I’m not interested in a $350 HomePod. I am interested in a $149 HomePod mini.

I would love to have the full HomePod in my kitchen and in my office / workout room and have minis spread out in my living room, bedroom, and bathroom1.

I am hoping that Apple expands this category quickly, but I didn’t want to invest too much in it until I actually knew how useful it was going to be. So for now, I just ordered a single black one that will go in the office. If I end up really liking it, I will probably pick up a white one for the kitchen.


The thing that I am most looking forward to seeing is how well it handles taking input from more than one person.

From Guilherme Rambo (emphasis mine):

Everyone can continue a phone call on HomePod–Anyone can start a call on their iPhone and hand it off to HomePod for a hands-free conversation.

and…

Everyone can ask Siri questions–Anyone in the home can use HomePod to get everyday information like weather, traffic, new, translations, general knowledge, and more. For example, just as “Hey Siri, what’s the weather like this week?”

And from Apple’s HomePod page:

Thanks to Siri, HomePod is great at the things you want to know, and do, in your home. Set timers. Convert measurements. Get translations. And get live news, sports, weather, and traffic. You can also create lists that anyone can add to.

This is the first time Apple has even acknowledged that more than one person can use a single iOS device2. While this is an okay start, I hope that they continue to improve this: the HomePod should be able to tell the difference between my wife and me and should be able to provide contextual answers based on who is talking to it.

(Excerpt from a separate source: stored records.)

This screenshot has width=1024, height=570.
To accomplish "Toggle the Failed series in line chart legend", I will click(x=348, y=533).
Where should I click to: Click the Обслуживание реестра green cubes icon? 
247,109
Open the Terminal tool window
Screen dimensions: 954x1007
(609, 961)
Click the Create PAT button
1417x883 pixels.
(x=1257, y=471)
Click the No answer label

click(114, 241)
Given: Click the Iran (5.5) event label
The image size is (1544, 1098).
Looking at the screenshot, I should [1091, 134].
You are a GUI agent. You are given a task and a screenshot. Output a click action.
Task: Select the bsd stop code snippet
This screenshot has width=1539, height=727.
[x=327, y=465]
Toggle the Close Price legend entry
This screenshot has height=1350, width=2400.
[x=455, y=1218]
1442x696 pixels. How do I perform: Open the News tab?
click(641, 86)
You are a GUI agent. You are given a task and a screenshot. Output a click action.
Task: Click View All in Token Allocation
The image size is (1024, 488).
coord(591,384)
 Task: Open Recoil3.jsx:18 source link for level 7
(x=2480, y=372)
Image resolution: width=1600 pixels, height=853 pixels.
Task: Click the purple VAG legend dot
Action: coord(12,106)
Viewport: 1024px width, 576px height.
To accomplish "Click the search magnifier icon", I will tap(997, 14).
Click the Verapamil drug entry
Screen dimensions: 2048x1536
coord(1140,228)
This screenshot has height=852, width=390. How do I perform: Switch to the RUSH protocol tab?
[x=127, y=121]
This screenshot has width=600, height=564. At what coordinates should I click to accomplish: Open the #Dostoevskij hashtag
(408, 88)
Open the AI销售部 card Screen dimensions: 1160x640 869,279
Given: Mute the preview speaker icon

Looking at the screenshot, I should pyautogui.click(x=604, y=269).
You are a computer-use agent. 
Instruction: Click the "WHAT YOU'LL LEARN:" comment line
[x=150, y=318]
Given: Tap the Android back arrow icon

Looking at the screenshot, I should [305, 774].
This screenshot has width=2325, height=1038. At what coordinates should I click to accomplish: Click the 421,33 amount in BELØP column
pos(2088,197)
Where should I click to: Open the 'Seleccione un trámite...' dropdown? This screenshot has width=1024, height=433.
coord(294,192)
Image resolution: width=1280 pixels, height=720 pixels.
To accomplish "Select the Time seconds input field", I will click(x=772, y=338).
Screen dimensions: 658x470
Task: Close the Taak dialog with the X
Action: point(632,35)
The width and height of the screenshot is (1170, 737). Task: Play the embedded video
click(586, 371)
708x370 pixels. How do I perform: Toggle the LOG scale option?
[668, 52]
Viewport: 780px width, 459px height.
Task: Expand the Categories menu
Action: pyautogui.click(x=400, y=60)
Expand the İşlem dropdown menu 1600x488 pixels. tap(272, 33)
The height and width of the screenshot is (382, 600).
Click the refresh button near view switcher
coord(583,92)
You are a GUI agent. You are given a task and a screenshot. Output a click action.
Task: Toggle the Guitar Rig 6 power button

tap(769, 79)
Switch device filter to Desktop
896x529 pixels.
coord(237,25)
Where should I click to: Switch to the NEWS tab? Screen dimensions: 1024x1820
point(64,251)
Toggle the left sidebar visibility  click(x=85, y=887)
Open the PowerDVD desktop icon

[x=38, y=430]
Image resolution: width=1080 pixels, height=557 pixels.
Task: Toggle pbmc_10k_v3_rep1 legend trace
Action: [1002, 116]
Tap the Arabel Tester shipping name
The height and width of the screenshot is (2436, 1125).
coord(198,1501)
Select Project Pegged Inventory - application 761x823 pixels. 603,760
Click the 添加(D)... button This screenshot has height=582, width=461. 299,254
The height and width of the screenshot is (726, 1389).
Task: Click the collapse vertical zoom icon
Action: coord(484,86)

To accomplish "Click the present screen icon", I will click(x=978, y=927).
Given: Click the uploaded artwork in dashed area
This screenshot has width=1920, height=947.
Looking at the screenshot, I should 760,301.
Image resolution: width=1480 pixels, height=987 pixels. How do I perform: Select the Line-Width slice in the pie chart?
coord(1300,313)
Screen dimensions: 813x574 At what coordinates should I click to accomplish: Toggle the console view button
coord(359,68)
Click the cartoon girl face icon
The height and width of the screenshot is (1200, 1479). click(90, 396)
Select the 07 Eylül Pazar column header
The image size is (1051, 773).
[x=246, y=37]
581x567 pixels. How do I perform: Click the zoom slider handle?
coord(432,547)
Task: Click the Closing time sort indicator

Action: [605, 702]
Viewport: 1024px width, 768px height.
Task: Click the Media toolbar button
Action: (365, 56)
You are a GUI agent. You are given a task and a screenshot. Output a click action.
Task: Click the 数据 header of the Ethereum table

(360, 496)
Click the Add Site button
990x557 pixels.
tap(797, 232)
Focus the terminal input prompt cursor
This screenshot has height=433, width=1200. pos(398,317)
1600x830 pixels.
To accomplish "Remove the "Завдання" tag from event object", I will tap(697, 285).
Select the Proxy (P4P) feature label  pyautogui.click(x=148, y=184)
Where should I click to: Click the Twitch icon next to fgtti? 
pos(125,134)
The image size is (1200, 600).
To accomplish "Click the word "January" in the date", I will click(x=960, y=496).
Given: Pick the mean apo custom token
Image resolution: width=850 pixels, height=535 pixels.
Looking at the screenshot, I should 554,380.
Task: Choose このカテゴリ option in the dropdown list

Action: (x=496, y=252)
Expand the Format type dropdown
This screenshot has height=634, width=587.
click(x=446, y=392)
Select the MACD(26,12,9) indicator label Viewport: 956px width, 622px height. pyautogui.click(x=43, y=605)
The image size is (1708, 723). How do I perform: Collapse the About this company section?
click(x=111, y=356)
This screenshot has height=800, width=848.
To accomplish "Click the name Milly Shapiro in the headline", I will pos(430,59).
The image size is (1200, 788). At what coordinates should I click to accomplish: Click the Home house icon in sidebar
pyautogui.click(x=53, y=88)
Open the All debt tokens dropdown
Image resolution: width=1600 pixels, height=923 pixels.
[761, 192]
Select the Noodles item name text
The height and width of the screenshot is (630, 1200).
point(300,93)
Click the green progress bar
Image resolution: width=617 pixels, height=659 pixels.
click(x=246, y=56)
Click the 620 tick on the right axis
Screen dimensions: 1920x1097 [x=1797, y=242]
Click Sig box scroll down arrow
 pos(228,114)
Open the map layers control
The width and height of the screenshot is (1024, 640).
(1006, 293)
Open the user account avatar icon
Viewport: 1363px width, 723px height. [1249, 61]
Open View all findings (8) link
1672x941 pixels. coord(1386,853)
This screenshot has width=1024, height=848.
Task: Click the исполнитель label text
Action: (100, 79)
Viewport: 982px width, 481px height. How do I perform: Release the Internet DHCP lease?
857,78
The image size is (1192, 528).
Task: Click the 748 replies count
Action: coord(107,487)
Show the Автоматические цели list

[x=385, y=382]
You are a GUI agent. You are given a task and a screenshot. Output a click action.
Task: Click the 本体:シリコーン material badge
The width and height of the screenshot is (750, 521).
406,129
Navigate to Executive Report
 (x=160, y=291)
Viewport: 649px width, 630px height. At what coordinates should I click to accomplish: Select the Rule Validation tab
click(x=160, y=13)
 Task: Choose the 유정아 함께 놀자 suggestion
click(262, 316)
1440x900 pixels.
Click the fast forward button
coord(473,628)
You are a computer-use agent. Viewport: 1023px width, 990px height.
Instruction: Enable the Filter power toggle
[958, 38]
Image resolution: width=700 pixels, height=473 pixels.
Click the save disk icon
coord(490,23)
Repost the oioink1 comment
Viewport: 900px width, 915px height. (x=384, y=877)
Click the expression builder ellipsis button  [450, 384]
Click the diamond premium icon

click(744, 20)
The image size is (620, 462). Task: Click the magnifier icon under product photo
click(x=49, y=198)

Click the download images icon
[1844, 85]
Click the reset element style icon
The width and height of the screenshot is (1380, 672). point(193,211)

I hope that the idea of more than one person using an iOS-based device spreads from here. It would be nice to have on the iPad, but I think it is essential on tvOS. Right now, every show that anyone in my family watches is consolidated in my Up Next queue in the TV app (which spreads to my iPhone and iPad too). I am using Apple’s vague acknowledgment of multiple users for the HomePod as a reason to hope that this situation will improve at WWDC 2018.


  1. For podcasts in the shower. 
  2. macOS has always supported multiple users, but iOS (and iOS variants like tvOS) never have.